Donald Hall’s brief memoir, Life Work, is, as he himself declares, a bit of a brag about the amount of work—poems, books, lectures—he has been able to accomplish since giving up an academic job. On this point he can expect widespread corroboration from graybeards scattered around the country. An awful lot of academic activity falls under the head of make-work and routine busyness. By giving up the salary and the schedule one automatically gains four days out of every week for real work, if that’s what one happens to prefer. (But “work” in this context means the very reverse of “labor.”) Mr. Hall in his elected leisure organized himself like a oneman dynamo; few poets can ever have gone about their trade more systematically. What with secretaries and typists, programs and research assistants, lecture tours and grant applications, he kept his corner of New Hampshire awhirl with the doings of the Muses. I think he would be appalled to know he reminded this reader all too often of Arnold Bennett’s little self-help book, How to Live on 24 Hours a Day.
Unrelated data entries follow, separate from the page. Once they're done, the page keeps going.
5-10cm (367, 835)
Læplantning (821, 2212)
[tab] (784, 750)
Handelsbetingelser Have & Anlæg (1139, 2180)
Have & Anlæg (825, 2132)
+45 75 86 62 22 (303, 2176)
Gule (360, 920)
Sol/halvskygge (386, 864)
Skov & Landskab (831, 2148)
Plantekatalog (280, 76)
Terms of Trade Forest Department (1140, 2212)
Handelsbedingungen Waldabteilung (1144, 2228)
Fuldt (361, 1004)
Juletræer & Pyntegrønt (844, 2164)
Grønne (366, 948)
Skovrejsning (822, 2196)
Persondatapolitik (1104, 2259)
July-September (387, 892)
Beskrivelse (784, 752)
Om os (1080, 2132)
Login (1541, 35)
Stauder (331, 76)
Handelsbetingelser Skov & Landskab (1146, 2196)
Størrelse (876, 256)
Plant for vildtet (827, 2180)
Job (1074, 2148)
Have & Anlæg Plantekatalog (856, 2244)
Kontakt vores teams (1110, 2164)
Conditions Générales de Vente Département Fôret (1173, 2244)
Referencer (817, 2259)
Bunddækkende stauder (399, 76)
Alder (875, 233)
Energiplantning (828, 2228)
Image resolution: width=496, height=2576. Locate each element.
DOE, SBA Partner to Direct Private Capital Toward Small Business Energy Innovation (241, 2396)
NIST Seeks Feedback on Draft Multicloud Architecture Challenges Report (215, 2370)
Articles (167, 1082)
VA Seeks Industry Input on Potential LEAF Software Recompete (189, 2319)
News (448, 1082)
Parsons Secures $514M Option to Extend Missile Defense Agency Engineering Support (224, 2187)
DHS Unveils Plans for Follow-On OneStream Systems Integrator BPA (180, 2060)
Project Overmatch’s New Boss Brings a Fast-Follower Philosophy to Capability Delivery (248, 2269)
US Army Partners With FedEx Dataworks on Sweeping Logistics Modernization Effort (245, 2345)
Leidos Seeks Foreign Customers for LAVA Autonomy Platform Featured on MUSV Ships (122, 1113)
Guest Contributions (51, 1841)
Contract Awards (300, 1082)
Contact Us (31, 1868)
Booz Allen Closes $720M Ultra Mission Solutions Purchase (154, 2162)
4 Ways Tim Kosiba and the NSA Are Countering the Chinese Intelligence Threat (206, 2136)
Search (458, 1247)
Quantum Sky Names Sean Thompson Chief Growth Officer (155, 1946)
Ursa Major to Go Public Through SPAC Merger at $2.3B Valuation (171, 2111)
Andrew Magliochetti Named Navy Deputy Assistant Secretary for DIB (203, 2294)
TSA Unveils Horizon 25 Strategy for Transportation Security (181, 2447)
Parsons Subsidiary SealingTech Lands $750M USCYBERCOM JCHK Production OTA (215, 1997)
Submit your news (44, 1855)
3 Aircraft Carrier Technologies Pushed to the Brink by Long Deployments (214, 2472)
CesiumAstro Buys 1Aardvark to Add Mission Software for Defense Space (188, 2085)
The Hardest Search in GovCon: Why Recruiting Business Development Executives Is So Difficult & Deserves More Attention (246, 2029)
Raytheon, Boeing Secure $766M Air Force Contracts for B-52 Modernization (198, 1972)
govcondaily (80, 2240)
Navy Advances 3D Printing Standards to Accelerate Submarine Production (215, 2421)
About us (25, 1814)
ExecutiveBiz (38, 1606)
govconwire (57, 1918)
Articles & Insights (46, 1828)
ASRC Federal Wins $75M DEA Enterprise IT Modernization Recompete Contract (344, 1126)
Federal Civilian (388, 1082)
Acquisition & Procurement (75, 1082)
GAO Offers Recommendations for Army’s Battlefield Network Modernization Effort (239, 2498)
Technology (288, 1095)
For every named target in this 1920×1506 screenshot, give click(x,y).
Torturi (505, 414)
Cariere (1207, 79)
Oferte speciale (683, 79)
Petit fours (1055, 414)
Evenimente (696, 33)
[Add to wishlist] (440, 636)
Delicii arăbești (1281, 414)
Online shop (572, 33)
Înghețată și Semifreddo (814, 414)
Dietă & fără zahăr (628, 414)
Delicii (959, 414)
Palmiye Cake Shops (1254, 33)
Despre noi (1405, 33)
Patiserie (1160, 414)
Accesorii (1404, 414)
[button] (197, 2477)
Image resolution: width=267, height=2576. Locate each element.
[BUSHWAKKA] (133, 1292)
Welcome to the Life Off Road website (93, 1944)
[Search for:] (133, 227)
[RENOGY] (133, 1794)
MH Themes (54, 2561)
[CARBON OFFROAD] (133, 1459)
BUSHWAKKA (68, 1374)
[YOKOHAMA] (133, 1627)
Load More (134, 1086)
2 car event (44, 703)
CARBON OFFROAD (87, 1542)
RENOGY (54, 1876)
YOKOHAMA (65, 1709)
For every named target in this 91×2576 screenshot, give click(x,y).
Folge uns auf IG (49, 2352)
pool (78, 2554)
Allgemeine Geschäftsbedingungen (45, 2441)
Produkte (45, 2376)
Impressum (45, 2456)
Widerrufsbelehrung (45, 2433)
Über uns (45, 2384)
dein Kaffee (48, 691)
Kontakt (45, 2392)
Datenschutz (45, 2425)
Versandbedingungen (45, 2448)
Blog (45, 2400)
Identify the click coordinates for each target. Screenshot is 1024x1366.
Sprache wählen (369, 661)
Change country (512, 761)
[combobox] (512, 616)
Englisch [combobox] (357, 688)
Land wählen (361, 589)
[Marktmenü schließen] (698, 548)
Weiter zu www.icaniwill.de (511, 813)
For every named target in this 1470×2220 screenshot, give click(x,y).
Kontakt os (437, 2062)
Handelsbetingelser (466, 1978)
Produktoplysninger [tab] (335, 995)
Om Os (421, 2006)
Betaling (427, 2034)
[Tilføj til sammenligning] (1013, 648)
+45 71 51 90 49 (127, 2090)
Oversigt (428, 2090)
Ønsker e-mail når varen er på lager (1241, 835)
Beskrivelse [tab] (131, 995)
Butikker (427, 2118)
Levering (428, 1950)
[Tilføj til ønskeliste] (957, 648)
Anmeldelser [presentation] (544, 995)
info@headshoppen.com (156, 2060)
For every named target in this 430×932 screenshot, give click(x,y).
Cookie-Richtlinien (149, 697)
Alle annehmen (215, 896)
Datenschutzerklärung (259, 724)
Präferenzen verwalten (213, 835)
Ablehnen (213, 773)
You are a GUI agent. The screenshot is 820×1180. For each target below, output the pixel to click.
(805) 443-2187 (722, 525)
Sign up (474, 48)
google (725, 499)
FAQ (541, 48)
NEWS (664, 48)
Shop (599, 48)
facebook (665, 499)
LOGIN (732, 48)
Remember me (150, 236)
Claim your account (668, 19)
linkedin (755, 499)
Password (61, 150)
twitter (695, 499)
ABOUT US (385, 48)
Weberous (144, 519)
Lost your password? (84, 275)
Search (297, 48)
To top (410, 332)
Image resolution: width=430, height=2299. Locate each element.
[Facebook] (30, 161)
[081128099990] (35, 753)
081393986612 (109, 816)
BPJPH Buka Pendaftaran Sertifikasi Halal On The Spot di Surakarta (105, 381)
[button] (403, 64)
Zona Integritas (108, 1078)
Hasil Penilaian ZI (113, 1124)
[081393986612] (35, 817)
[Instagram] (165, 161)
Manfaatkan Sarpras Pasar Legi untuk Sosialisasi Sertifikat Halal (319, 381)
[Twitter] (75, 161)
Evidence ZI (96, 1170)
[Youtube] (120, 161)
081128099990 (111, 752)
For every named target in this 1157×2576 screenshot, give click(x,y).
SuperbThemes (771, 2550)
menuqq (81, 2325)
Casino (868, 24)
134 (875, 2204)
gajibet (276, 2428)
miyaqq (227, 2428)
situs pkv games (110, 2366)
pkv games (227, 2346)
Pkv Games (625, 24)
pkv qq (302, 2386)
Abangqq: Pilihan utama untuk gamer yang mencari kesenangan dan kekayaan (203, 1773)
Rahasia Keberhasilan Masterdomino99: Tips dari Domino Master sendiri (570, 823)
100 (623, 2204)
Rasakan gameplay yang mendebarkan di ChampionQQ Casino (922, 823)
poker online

For a fact, the life of a free-lance writer is a helter-skelter of occasions; if he is to meet his daily obligations, he has to accept opportunities as they come along. In adapting to this existence, Mr. Hall was enormously stimulated by the example of his New Hampshire forebears, who had to turn a hand to every chore that turned up on a family farm in a sparse part of the world. From canning beans to getting in hay, from collecting eggs to milking cows to picking blueberries and hunting wild mushrooms, the farmer and his family work sunup to sundown seven days a week. In his journalistic endeavors Donald Hall emulated them.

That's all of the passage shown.